» **Excerpted text**
----

It really is a worthy cause.  If you can help, please do.


Regards,
Ron Guilmette


P.S.  Note that FormMail is far from the only dangerous CGI script that
a big web hosting company might find that some of its less-clued end lusers
may have uploaded and installed into CGI-enabled directories.  And the
overall comprehensive search process that I'm trying to develop could
be (and arguably should be) applied to searching for other dangerous CGI
scripts too.

I just mention that fact in order to underscore the point that the kind
of new Apache feature I'm hoping for here would have general applicability
to a larger set of problems than just the FormMail problem.  Listing of the
CGI-enabled directories is really a generic facility that Apache really
ought to provide.

Re: Need a new feature: Listing of CGI-enabled directories.

Posted by Zac Stevens <zt...@cryptocracy.com>.
Hi Ronald,


Let me preface this by noting that I agree with your goals, however I
believe that you may not have considered the nature of the problem in
sufficient depth.

On Thu, May 30, 2002 at 07:45:42PM -0700, Ronald F. Guilmette wrote:
> Most sites and web hosting companies _do_ want to eliminate these exploit-
> able FormMail scripts from their web servers, but when you are a big web
> hosting company with thousands of virtually-hosted web sites, the task of
> just finding the bad scripts in your filesystem isn't terribly easy.  In
> fact in can get downright convoluted.

----

» **Task instructions**
1. Shorten the paragraph of the Apache thread that begins "P.S. Note that FormMail", keeping its main points.
2. Continue the Apache thread from its final line.
The records come from a separate source and have no connection to the Apache thread.

----

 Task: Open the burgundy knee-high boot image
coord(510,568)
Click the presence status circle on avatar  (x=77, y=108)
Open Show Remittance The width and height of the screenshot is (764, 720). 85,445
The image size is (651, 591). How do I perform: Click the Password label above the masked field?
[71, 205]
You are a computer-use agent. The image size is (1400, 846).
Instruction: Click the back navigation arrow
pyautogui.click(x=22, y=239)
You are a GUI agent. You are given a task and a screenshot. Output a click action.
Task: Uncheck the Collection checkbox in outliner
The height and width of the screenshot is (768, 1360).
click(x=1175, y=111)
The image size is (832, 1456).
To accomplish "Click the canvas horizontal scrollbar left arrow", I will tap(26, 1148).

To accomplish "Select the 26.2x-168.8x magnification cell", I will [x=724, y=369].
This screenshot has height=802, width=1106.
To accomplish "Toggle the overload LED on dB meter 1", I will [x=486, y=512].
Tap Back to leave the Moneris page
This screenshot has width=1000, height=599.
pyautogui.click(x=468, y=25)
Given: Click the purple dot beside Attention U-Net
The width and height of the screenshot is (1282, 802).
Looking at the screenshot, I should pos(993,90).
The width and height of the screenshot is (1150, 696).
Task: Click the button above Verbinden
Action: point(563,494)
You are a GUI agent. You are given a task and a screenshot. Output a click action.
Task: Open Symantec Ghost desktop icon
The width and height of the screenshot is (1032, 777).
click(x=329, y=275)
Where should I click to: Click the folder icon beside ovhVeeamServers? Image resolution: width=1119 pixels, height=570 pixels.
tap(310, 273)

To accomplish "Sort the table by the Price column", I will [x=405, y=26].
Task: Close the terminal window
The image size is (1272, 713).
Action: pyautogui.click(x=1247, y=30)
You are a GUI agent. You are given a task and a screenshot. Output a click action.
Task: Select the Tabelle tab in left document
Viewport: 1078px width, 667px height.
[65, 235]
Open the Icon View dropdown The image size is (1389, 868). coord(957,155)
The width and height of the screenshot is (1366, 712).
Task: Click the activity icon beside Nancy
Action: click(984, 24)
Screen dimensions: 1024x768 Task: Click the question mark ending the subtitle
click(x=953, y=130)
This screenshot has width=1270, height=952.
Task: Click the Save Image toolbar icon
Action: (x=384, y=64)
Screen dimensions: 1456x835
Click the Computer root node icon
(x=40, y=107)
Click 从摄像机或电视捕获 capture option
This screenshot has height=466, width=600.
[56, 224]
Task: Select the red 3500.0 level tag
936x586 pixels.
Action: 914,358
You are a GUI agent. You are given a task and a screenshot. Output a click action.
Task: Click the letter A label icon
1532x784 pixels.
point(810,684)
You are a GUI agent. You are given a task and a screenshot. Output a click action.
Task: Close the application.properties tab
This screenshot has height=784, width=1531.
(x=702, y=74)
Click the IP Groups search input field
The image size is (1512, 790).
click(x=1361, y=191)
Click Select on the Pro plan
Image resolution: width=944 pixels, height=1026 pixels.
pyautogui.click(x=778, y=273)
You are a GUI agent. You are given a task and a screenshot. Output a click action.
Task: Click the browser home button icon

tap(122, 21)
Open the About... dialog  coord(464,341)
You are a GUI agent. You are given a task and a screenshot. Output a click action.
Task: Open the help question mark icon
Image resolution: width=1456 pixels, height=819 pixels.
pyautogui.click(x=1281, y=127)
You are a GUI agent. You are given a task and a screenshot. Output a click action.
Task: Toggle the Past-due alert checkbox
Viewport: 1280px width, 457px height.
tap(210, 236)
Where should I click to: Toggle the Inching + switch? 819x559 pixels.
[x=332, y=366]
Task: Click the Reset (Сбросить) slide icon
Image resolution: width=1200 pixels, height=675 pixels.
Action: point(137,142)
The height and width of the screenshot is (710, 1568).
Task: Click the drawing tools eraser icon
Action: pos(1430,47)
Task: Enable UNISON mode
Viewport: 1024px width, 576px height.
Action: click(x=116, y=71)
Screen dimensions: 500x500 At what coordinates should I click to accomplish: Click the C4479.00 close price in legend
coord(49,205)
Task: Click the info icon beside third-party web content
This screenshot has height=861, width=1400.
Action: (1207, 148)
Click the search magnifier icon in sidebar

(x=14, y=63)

----

» **Outputs in order**
1. FormMail is only one of many dangerous CGI scripts that careless customers of a large web host may have uploaded into CGI-enabled directories. The comprehensive search process under development could, and arguably should, be used to look for those other scripts as well.

2.
> 
> The first step in finding all such scripts however may often be the most
> difficult one.  That first step consists of simply gathering into one
> big list a list of all of the CGI-enabled directories on the local web
> server.  Once such a list has been compiled, other standard UNIX tools
> such as `find' and `file' and `grep' and be set to work, plowing through
> all of the files in those (CGI) directories and finding all of the bad
> FormMail scripts.

How are you defining "bad FormMail scripts" here?  In the simplest case,
you could just run 'find' across the filesystem containing the web content
looking for "formmail.cgi" or "formmail.pl" and checking those found
against a list of known good/bad versions.  This doesn't require any
specific knowledge of the Apache configuration in use, and is an entirely
viable approach even on filesystems of several hundred gigabytes.

A more thorough check would involve testing all executable ascii files,
perhaps excluding .html/.php and variants thereof.

> But seriously, is there already a way to do what I need to do with the
> Apache server?  Looking at the command line options on the man page for
> httpd, there doesn't seem to be an option to request httpd to just parse
> the config file, list the CGI directories, and then exit.  But that's
> exactly what I need.

It isn't possible in the generic case.  Apache allows many aspects of the
configuration to be modified by the inclusion of ".htaccess" files beneath
the DocumentRoot of the web server.  Unless Apache has been configured not
to allow the ExecCGI option to be overridden, you would need to parse both
httpd.conf AND every .htaccess file on the filesystem.  Apache itself does
not do this at startup - it is done only as required.

> P.S.  Note that FormMail is far from the only dangerous CGI script that
> a big web hosting company might find that some of its less-clued end lusers
> may have uploaded and installed into CGI-enabled directories.  And the
> overall comprehensive search process that I'm trying to develop could
> be (and arguably should be) applied to searching for other dangerous CGI
> scripts too.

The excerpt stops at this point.